*** Exercise data Section Begins ***
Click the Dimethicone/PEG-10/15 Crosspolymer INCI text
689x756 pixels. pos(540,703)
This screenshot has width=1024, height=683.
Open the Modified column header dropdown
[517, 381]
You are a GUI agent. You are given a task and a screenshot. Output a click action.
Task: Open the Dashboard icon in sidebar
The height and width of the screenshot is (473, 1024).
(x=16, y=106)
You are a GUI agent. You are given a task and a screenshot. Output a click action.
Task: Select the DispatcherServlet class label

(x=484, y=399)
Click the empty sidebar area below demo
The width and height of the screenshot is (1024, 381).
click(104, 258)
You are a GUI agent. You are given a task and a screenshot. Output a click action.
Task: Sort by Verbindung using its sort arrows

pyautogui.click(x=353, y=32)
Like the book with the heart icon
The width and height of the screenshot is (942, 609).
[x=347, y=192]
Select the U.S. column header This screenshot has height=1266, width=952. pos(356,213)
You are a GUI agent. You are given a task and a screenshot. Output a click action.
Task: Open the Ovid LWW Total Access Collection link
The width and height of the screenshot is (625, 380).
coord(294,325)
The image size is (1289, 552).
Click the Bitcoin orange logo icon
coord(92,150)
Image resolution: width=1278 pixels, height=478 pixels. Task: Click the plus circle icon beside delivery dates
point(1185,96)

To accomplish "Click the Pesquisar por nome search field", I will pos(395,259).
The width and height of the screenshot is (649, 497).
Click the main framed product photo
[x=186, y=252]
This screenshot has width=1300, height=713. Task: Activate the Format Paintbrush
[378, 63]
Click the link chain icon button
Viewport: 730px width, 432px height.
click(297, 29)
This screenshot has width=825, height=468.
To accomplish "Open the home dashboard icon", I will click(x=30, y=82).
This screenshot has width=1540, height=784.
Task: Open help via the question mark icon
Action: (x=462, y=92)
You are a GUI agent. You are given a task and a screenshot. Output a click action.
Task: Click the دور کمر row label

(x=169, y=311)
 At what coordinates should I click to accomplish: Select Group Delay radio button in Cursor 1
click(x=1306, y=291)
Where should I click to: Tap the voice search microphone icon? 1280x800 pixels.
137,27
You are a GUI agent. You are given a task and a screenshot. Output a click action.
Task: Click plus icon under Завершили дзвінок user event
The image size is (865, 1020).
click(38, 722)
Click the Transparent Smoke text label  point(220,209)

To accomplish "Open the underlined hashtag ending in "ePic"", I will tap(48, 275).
*** Exercise data Section Ends ***
Instructions for the task: The answer must be an exact copy of every entry.

Answer box:
Click the Dimethicone/PEG-10/15 Crosspolymer INCI text
689x756 pixels. pos(540,703)
This screenshot has width=1024, height=683.
Open the Modified column header dropdown
[517, 381]
You are a GUI agent. You are given a task and a screenshot. Output a click action.
Task: Open the Dashboard icon in sidebar
The height and width of the screenshot is (473, 1024).
(x=16, y=106)
You are a GUI agent. You are given a task and a screenshot. Output a click action.
Task: Select the DispatcherServlet class label

(x=484, y=399)
Click the empty sidebar area below demo
The width and height of the screenshot is (1024, 381).
click(104, 258)
You are a GUI agent. You are given a task and a screenshot. Output a click action.
Task: Sort by Verbindung using its sort arrows

pyautogui.click(x=353, y=32)
Like the book with the heart icon
The width and height of the screenshot is (942, 609).
[x=347, y=192]
Select the U.S. column header This screenshot has height=1266, width=952. pos(356,213)
You are a GUI agent. You are given a task and a screenshot. Output a click action.
Task: Open the Ovid LWW Total Access Collection link
The width and height of the screenshot is (625, 380).
coord(294,325)
The image size is (1289, 552).
Click the Bitcoin orange logo icon
coord(92,150)
Image resolution: width=1278 pixels, height=478 pixels. Task: Click the plus circle icon beside delivery dates
point(1185,96)

To accomplish "Click the Pesquisar por nome search field", I will pos(395,259).
The width and height of the screenshot is (649, 497).
Click the main framed product photo
[x=186, y=252]
This screenshot has width=1300, height=713. Task: Activate the Format Paintbrush
[378, 63]
Click the link chain icon button
Viewport: 730px width, 432px height.
click(297, 29)
This screenshot has width=825, height=468.
To accomplish "Open the home dashboard icon", I will click(x=30, y=82).
This screenshot has width=1540, height=784.
Task: Open help via the question mark icon
Action: (x=462, y=92)
You are a GUI agent. You are given a task and a screenshot. Output a click action.
Task: Click the دور کمر row label

(x=169, y=311)
 At what coordinates should I click to accomplish: Select Group Delay radio button in Cursor 1
click(x=1306, y=291)
Where should I click to: Tap the voice search microphone icon? 1280x800 pixels.
137,27
You are a GUI agent. You are given a task and a screenshot. Output a click action.
Task: Click plus icon under Завершили дзвінок user event
The image size is (865, 1020).
click(38, 722)
Click the Transparent Smoke text label  point(220,209)

To accomplish "Open the underlined hashtag ending in "ePic"", I will tap(48, 275).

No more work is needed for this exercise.